This is a question we are hearing a lot from business owners. With all the uncertainty surrounding when states will lift restrictions and if clients will come back, it is prudent for business owners to be mindful of how the value of their business will be affected. Therefore, here are some tips to help you understand how valuation professionals place a value on your business.
- A Bad Quarter or Year Does Not Destroy Your Value: When the economy sinks, it is easy to believe that the value of your business will be inalterably damaged. In fact, your business is valued based on its continuing ability to productively turn assets into income. Every business goes through down periods, but it is the overall trajectory of your company’s earnings and the operational strength to continue that trajectory that matters more than a bad quarter or year.
- Asset Value is Important: Many of the businesses we work with have assets that do not fluctuate in value as rapidly as the stock market or economy because the businesses sell staple goods and provide specialized service. For example, hardware retailers sell items like plumbing supplies and building materials that are not discretionary in nature. Another example is real estate agents, who provide a specialized service for an illiquid asset that is hard to replicate. When looking at the value of your business, it is important to consider the assets because these tend to be more stable than month-to-month or quarter-to-quarter cash flow.
- Deal Terms Impact Valuation: If you have a well thought out succession plan, you do not have to delay the sale of your business because of the pandemic, but there may be an opportunity to change the structure of the deal to allow for a higher valuation. For example, you could think about accepting less cash up front in exchange for a longer deferred compensation payout, or an emeritus position in your former company to help educate the next generation of leaders.

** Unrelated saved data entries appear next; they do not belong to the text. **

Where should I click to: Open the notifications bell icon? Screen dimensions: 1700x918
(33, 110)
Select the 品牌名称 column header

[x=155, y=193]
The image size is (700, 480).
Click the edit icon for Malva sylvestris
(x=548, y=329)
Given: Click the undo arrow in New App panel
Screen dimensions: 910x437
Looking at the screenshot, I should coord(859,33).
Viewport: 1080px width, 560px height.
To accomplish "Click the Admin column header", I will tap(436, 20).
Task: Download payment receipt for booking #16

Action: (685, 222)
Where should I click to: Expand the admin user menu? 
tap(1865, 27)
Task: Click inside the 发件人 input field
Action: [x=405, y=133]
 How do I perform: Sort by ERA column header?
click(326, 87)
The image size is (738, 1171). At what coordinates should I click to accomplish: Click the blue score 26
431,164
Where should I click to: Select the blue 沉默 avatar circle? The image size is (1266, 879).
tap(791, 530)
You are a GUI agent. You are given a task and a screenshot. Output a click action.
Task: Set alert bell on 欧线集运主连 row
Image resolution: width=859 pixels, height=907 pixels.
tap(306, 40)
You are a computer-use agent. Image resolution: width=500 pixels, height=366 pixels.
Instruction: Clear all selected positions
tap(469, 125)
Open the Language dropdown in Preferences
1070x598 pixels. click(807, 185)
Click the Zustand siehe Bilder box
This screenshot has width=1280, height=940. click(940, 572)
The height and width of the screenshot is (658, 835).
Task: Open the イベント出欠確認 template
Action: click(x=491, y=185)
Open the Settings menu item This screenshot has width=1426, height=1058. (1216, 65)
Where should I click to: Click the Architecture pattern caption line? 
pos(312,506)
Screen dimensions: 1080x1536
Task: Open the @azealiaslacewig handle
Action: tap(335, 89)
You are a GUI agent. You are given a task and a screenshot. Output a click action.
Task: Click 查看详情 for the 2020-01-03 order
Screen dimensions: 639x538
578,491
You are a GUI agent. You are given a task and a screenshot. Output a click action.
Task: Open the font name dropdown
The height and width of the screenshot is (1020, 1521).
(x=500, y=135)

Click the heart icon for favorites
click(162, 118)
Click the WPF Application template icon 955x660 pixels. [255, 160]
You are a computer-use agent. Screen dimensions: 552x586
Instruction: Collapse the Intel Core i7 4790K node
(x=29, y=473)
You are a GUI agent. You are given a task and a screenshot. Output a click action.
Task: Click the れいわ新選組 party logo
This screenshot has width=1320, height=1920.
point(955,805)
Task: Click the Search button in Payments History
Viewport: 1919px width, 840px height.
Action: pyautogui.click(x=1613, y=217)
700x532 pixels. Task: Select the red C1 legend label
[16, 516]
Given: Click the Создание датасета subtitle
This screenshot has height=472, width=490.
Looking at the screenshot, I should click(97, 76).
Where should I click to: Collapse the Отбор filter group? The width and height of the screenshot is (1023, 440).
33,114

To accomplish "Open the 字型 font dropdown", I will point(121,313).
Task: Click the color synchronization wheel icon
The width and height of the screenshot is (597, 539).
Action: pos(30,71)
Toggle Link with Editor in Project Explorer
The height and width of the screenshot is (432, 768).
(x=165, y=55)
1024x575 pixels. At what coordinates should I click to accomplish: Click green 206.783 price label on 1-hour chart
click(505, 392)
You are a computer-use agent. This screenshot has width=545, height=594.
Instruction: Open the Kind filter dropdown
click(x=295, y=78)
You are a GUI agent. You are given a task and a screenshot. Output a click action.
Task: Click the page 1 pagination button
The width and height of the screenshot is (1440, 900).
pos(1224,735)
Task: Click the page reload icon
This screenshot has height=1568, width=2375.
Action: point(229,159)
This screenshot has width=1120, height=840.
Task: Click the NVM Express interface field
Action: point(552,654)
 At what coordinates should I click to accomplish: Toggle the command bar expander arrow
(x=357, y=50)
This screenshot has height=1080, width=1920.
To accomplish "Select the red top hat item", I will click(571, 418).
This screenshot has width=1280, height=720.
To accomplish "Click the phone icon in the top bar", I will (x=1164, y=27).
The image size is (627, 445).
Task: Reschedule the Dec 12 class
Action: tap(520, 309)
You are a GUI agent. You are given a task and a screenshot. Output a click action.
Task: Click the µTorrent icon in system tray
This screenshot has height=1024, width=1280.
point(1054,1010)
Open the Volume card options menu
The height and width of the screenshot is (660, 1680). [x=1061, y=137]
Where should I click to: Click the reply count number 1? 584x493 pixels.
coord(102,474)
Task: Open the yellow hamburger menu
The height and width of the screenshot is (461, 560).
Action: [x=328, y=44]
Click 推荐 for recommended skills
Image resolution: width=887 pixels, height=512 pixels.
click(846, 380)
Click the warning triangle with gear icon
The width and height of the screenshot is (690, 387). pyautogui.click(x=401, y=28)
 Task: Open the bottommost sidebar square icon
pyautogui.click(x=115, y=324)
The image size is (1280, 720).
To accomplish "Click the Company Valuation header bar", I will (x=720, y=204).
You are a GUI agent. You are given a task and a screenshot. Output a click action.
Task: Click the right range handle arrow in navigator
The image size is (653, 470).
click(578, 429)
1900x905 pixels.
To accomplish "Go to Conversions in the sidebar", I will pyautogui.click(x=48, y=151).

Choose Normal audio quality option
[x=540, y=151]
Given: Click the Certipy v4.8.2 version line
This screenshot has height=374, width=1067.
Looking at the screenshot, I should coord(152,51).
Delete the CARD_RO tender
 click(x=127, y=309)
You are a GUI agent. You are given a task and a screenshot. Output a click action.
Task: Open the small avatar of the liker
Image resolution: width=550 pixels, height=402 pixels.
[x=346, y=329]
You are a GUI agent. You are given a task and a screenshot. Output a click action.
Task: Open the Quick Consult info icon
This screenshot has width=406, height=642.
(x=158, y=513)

Being flexible can help support a higher valuation for your transaction.
- Valuation Experience is Key: It is always wise to work with a valuation specialist who understands your industry and how to value a private enterprise, but it is vital during times of uncertainty. For example, hardware stores, homes centers and lumber/building materials outlets provide overlapping products and services, but they are different businesses and therefore need to be valued differently. Further, given the changes in the way business is conducted (e.g., virtual work, curbside pickup, etc.), the next few years will likely see a move away from valuing a business based on similar historical transactions because the very nature of what it means to be in business is changing.
- Spend Time Working on Your Business: A business with a specific target customer and well-defined operational processes is easier for a new owner to run and thus more valuable. We suggest spending one or two hours every other week working on the operational and financial strategy of your business. As a starting point, identify your current activities and services, how easy they are to teach, whether they can be diversified and whether they create customer/client loyalty. By using this simple chart, you can invest in selling to your core customer and reduce or eliminate ancillary services thus increasing the value of your business.